At a guess, they think claiming that an individual increased revenue by 93% using a simple balancing method is not very plausible, and as it is most likely just and outright lie can thus be discarded as hot air (which is actually pretty charitable).
One objection is of course that 93% is very achievable if the numbers involved are very small, but in that case the statement might just be code for "selling the office sofa" which is often seen as less impressive.
Neither really makes sense from a statistical perspective: your number is effectively the true value, and there is no repeatable measurement process you’re evaluating.
Your use of the non-statistical meaning of “accurate” as “free from error” is spot on.
No, the number is given in a causal statement, it is not simply the reporting of a measurement as you claim. So the distinction between "accurate" and "precise" is definitely relevant.
No one really doubts that the revenue increased. The question is whether the claim that it was by aligning the blah-de-blahs with the foobars is an accurate one and, related, what the individual contribution/leadership was. (Could another peer make the exact same claim with similar credibility?)

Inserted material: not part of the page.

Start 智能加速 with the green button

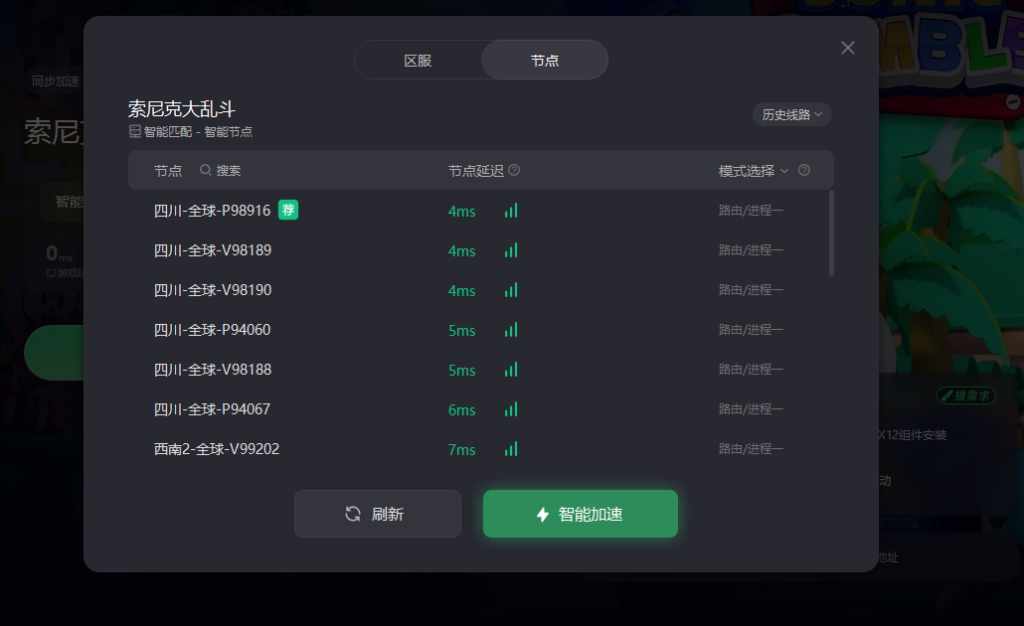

In this situation I was actively evaluating support issues, customer reported problems and new feature requests to triage what was worked and when. I’m comfortable suggesting that if somebody else was making those decisions at the time, the entire company would have folded. It’s hard to expand further on that without going into a lot more detail though.
The fact that the impact is generic, and you can not be sure about that the candidate's actions were the true cause?
In this case would a more specific claim with a more solid reasoning help?
Or are you dismissing all claims of potential positive impacts?